What is good nutrition? This excellent text explores the answer to that question, and illumines, along the way, the landscape of our modern times -- a "toxic food environment" -- and its concurrent realities of diet and health. Replete with information, data, science, and common sense, it draws on the author's 10-year "China Study," a research and data compilation undertaking that examined the dietary, caloric, and cholesterol intake of 65,000 native Chinese in 24 provinces throughout the country, ranging from rich to very rich in plant-based foods, then compared the findings with the average American's diet, ranging from rich to very rich in animal-based foods.
The topic presentation is engrossing and well written. Part One examines the problems and needed solutions. Part Two examines "Diseases of Affluence." Part Three is a "Good Nutrition Guide," and Part Four looks at why this solid information is so difficult to come by in our culture.
As you read, you will discover, among other things, that synthetic chemicals are not the main cause of cancer; that your genetic inheritance is not preeminent in disease; that drug cures for diseases overlook more powerful available solutions; that obsessively controlling your intake of any one nutrient will not result in long-term health; that vitamin and nutrient supplements do not provide long-term disease protection; that drugs and surgery do not cure the diseases that kill most Americans; and that our doctor probably does not know what you need to do to be the healthiest you can be. By comprehending the information and data presented you can more fully understand diet and health.
With such empowerment, you can make better, more informed choices. This book will give you a new framework for understanding nutrition and health that will reduce confusion, help to prevent and treat disease, and allow for a more fulfilling life.

(Saved data entries)
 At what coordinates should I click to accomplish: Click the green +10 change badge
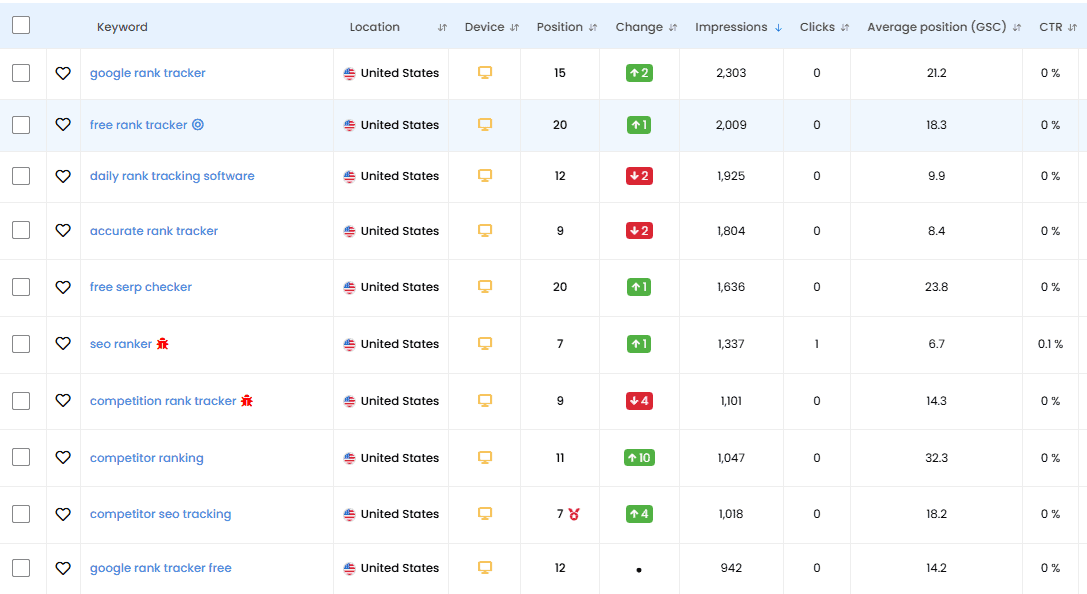639,458
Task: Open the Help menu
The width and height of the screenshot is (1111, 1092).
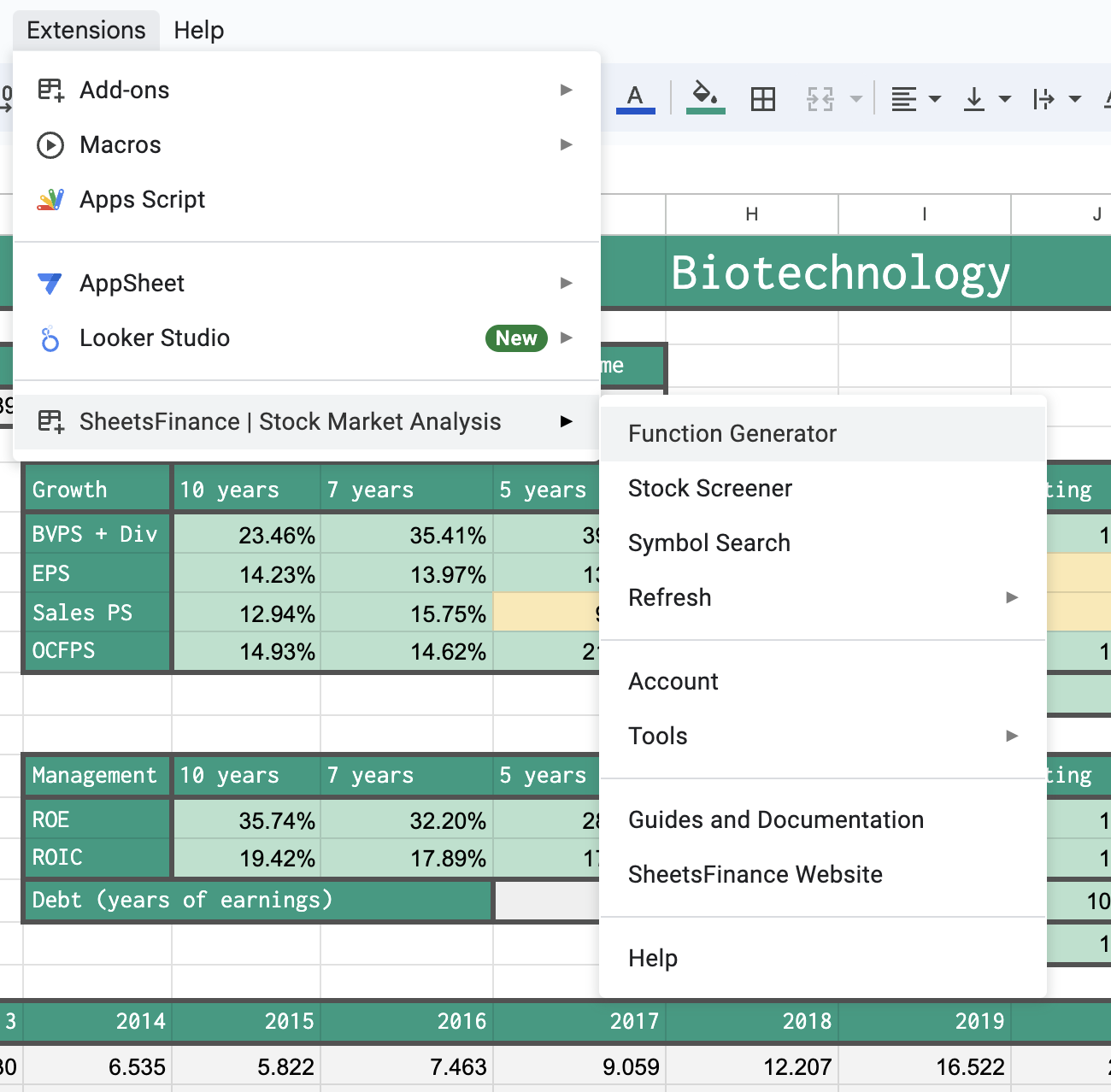Action: [x=198, y=29]
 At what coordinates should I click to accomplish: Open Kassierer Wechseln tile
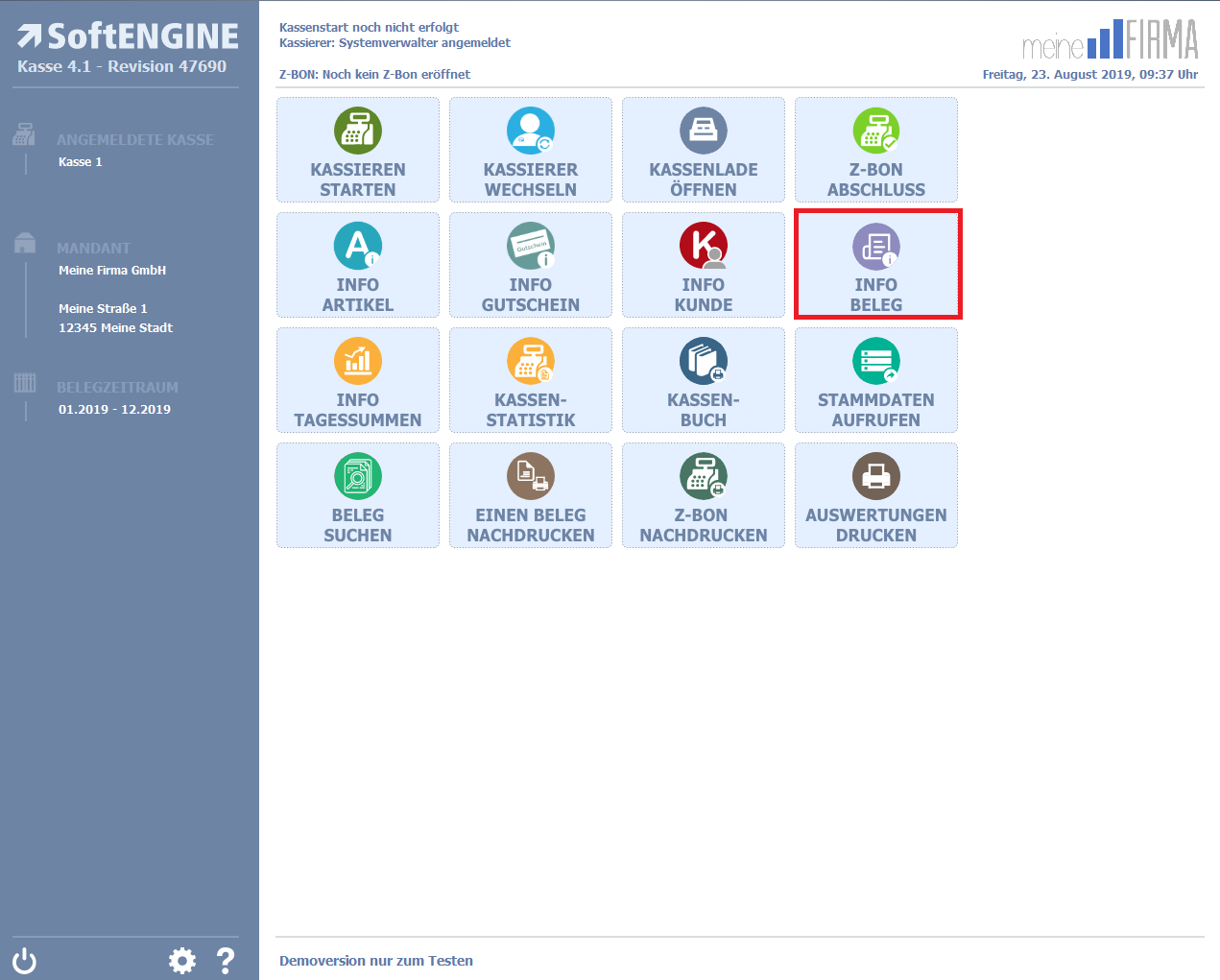click(x=530, y=150)
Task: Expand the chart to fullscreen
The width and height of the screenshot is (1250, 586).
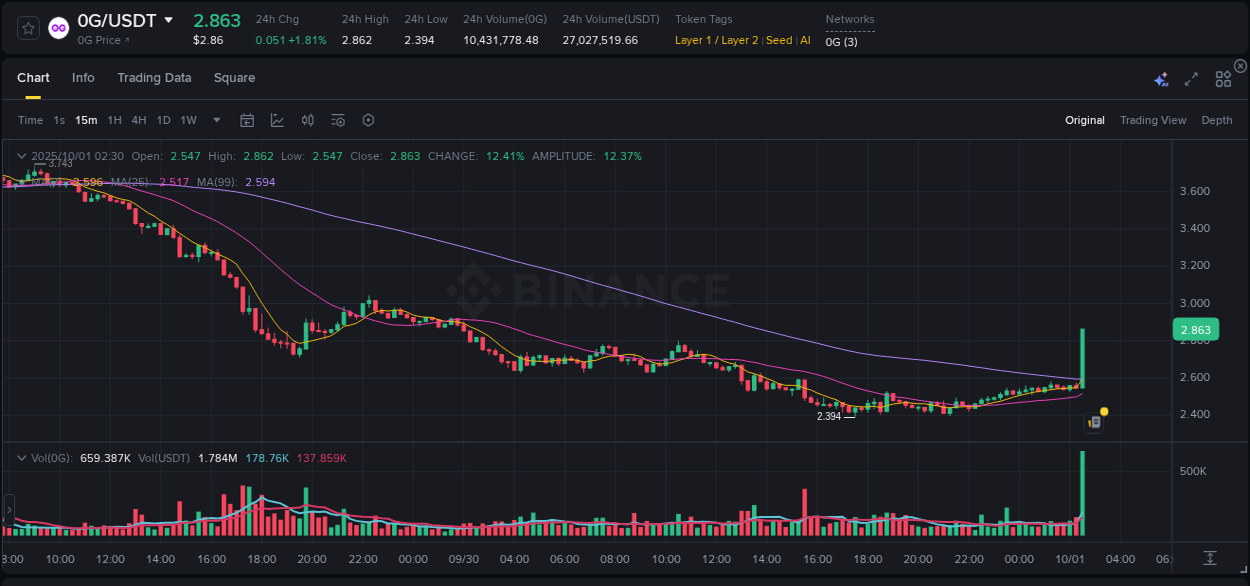Action: 1191,77
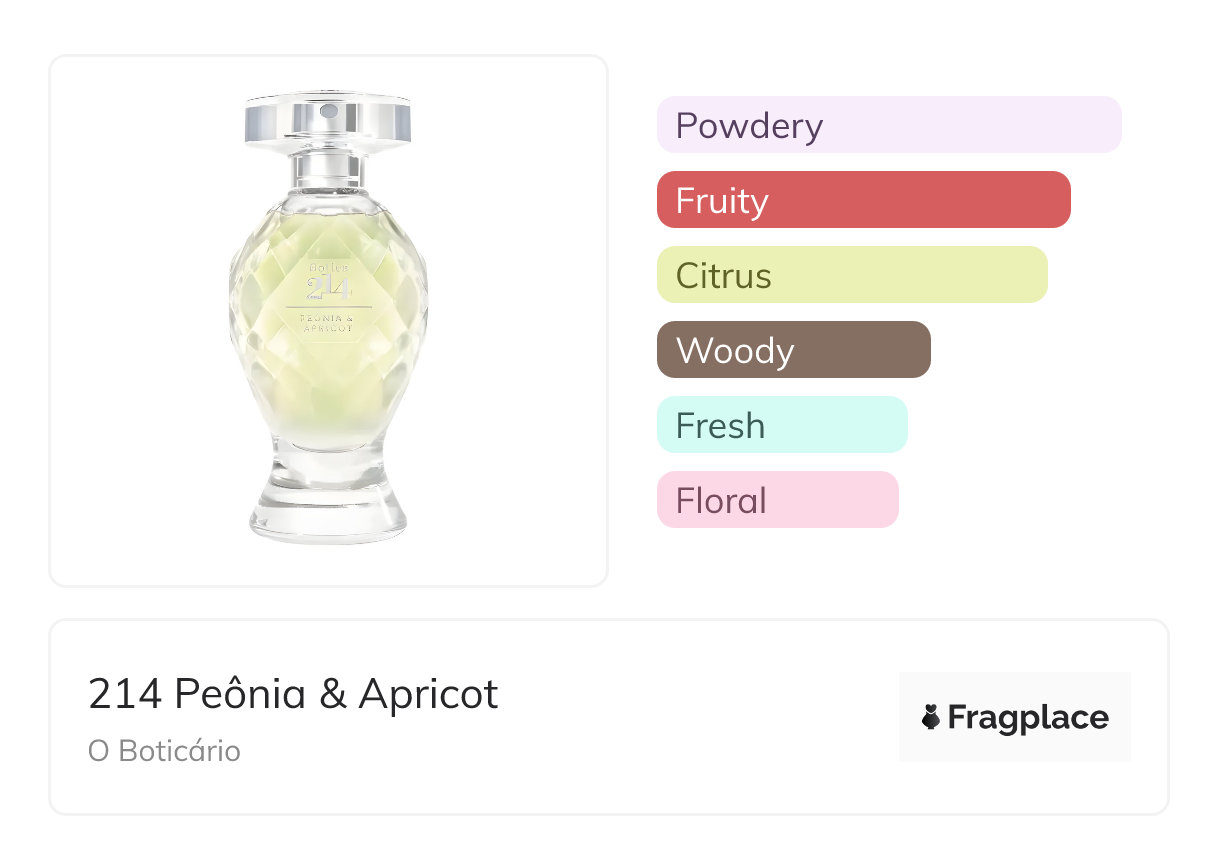The height and width of the screenshot is (864, 1218).
Task: Click the word Peônia in the title
Action: tap(240, 694)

:: Tasks and exercises ::
(a) In the book review, how many native Chinese did the China Study examine?
(b) From the book review, extract the passage starting at "As you read, you" and ending at "understand diet and health.".

:: Task-by-task results ::
(a) 65,000

(b)
As you read, you will discover, among other things, that synthetic chemicals are not the main cause of cancer; that your genetic inheritance is not preeminent in disease; that drug cures for diseases overlook more powerful available solutions; that obsessively controlling your intake of any one nutrient will not result in long-term health; that vitamin and nutrient supplements do not provide long-term disease protection; that drugs and surgery do not cure the diseases that kill most Americans; and that our doctor probably does not know what you need to do to be the healthiest you can be. By comprehending the information and data presented you can more fully understand diet and health.